Background: Several studies have identified older age as one of the risk factors for severe neutropenia, febrile neutropenia (FN), and related outcomes including hospitalization following myelosuppressive chemotherapy. Older age is also associated with the increased likelihood of comorbid conditions, greater severity of illness, decline in performance status, and other risk factors for complications following chemotherapy. No study has yet described the effect of age while controlling for these age-related risk factors for febrile neutropenia following chemotherapy. This analysis describes the effect of age, adjusted for patient and treatment characteristics and measurable comorbidities, on the incidence of hospitalization for any reason and also on neutropenia-related hospitalization in non-Hodgkin's lymphoma (NHL) patients receiving chemotherapy.

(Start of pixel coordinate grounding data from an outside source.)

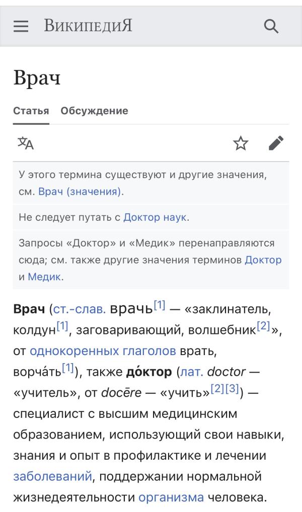Open the main navigation menu
Image resolution: width=302 pixels, height=512 pixels.
pos(20,26)
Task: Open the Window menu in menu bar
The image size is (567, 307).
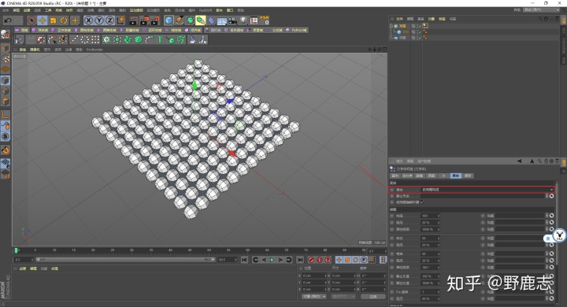Action: (x=230, y=10)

Methods: Using U.S. claims data from 01 January 2006 through 31 December 2009, we examined rates of all-cause hospitalization and neutropenia-related hospitalization for patients with NHL aged 18 to 89 years, during their first course of chemotherapy (when patients are at highest risk for neutropenia-related hospitalization). Neutropenia was identified in claims as ICD-9-CM code 288.0. We fitted a cubic spline regression curve based on the regression spline model that best predicted the association between hospitalization and age, adjusting for sex of the patient, treatment characteristics (type of chemotherapy, cycle length), chronic comorbidities (using the Deyo-Charlson comorbidity index), and use of filgrastim, pegfilgrastim, or sargramostim (G/GMCSF) as primary prophylaxis (defined as use within the first 5 days of the first cycle). Results are presented numerically and graphically with simultaneous 95% confidence intervals.

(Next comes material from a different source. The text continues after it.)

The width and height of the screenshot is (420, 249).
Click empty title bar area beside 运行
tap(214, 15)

Results: We identified 4,048 patients with NHL who were receiving chemotherapy. Approximately half (55%) were male; mean age was 61 years (standard deviation, 15 years) (table). The most common first cycle administration schedule was every 3 weeks (Q3W), reported for 64% of courses. Primary prophylaxis with G/GMCSF was administered in 49% of the chemotherapy courses. The risk of hospitalization for any cause was approximately 20% at age 20, rising in a nearly linear fashion to approximately 28% at age 80 (graph; R2 = 0.0421). The risk of neutropenia-related hospitalization was approximately 2% at age 20 and approximately 5% at age 80 (graph; R2 = 0.0125).


Conclusions:
After adjusting for sex, treatment characteristics, chronic comorbidities, and use of primary prophylaxis with G/GMCSF, older age is associated with a moderate, nearly linear increase in the risk of hospitalization from any cause and a more modest but similar increase in neutropenia-related hospitalization.